Financial Times gazetesi başından beri web sitesini ücretli bir hizmet olarak sunuyor. Ancak ücretli abonelik çekmek için basit bir yaklaşım izleniyor. Belli bir miktarda içerik ücretsiz. O sınır geçildiğinde ücretsiz üyelik gerekiyor. Ücretsiz üye olarak da belli bir miktarda daha içeriğe erişmek mümkün. Ancak o da yetmiyorsa bu kez ücretli üyelik gerekiyor.

Bu basit modelin verimli çalışabilmesi için gerekli olan en kritik şey, dijital dünyada gazete okumak isteyecek kişinin daha fazla içerik talep edebilmesini sağlamak. Bu da ancak kaliteli bir içerikle söz konusu olabilir.

Internetin sunduğu çeşitlilik, okurun bir şey vermesi söz konusu olduğunda derhal devreye girer. Örneğin site sizi ücretsiz olsa dahi abone yapmadan içerik sunmuyorsa ilk tepkiniz abone olmak için bir form doldurmak yerine hemen Google’a gidip, aradığınız şeyi direkt bulabileceğiniz bir başka web sitesini aramak olacaktır.

Ancak başka yerde bulamayacağınızı bildiğiniz bir içerikse orada sizi bekleyen, o zaman vakit harcayıp üye de olursunuz. Para harcayıp abonelik aidatı da ödemeyi göze alırsınız.

Ne ilginçtir ki ülkemizde medya siteleri, medya organları (tv, gazete, dergi vb) içeriklerini kalitesizleştirme açısından birbirleriyle yarış halindeler.
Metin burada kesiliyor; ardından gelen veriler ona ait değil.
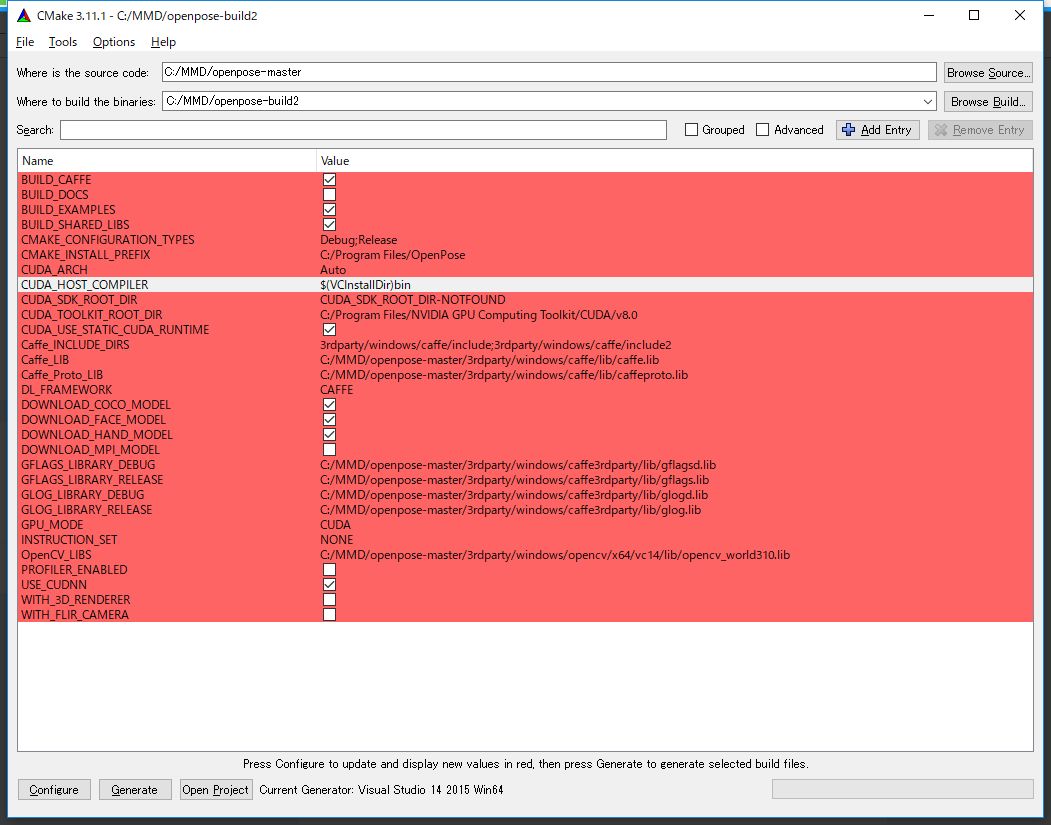The width and height of the screenshot is (1051, 825).
Task: Click the Generate button
Action: click(x=134, y=789)
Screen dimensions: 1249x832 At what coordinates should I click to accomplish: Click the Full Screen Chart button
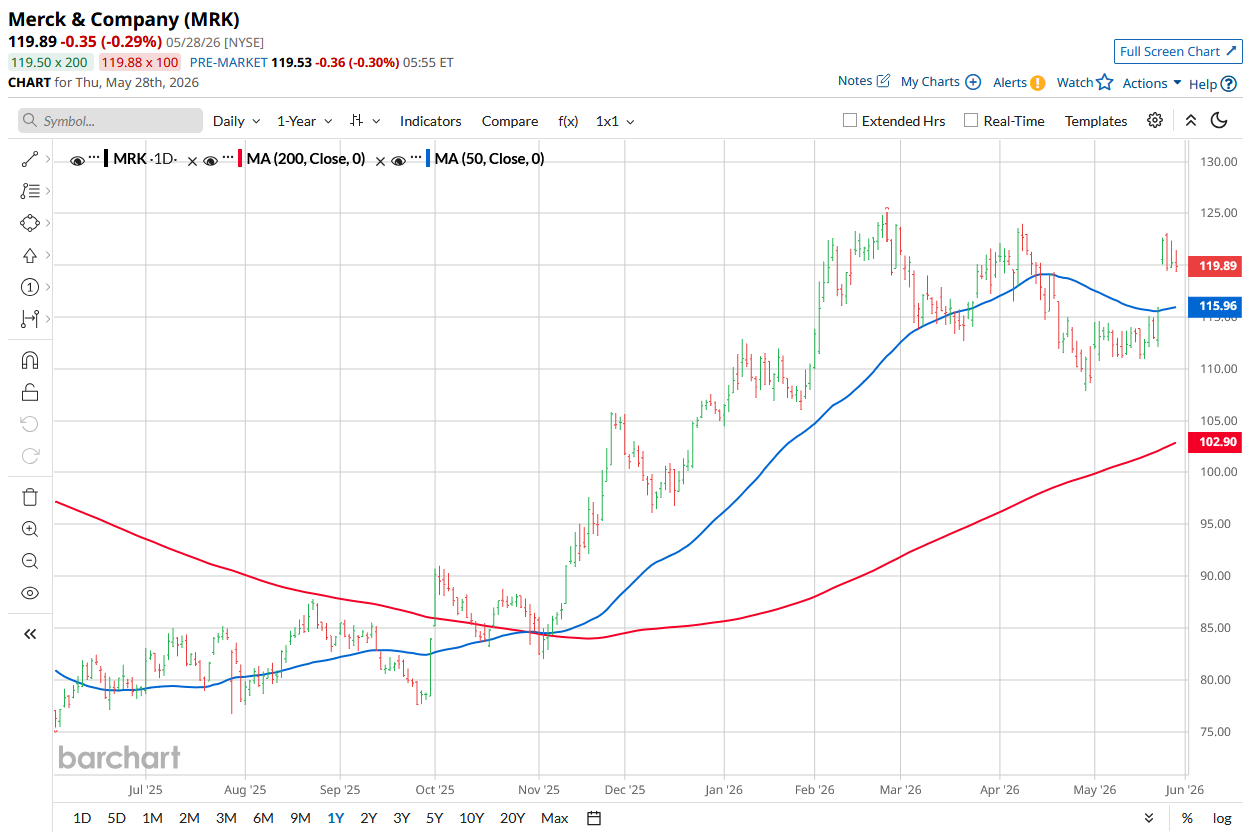tap(1178, 51)
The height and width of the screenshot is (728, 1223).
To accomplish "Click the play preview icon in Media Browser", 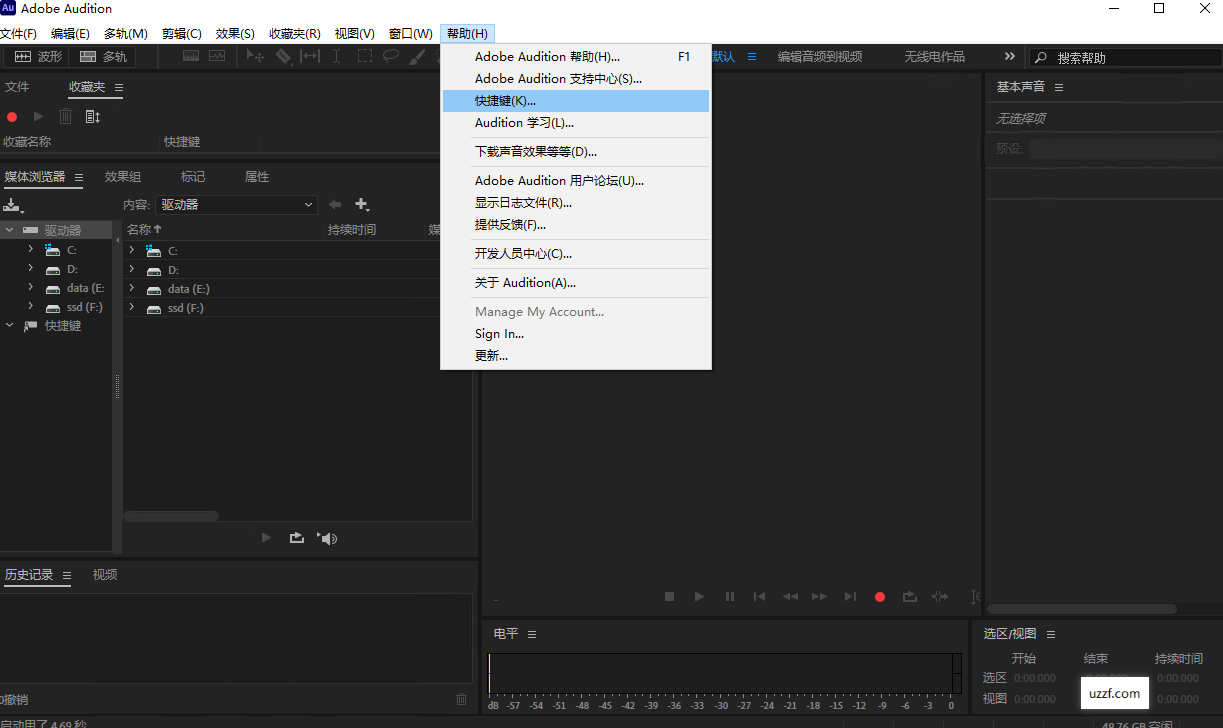I will (266, 538).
Bu sadece “sıkıcı” denilebilecek haber türü içerikle sınırlı da değil. Her konudaki içerik için geçerli. Dizilere bakın, spor programlarına, spor sayfalarına bakın. Ya da köşe yazılarını inceleyin.

İçeriğin kral olması kolay; ama krallık yapabilmesi zor. Bu zorluğun temelinde iki önemli unsur var. Birincisi içeriği oluşturanların bilgi seviyeleri ise ikincisi de hattın öbür ucundaki kamuoyunun bilgi seviyesi. Bu iki unsurdan en az birisinde seviyesizlik zaafiyeti baş gösterirse içeriğin krallığının bir anlamı kalmaz.

Bu durumda içeriğe önem vermek, okur ve yazar tabanında belli bir seviyeyi yakalamış kültürlerde odaklanılması gereken en temel unsurken, bilgi olgusunun değer verilecek bir şey olduğunu henüz idrak edememiş Türkiye gibi ülkelerde içeriğin kral ya da soytarı olmasının bir anlamı yoktur. Önce hem okur hem de yazar soytarılığı bıraksın.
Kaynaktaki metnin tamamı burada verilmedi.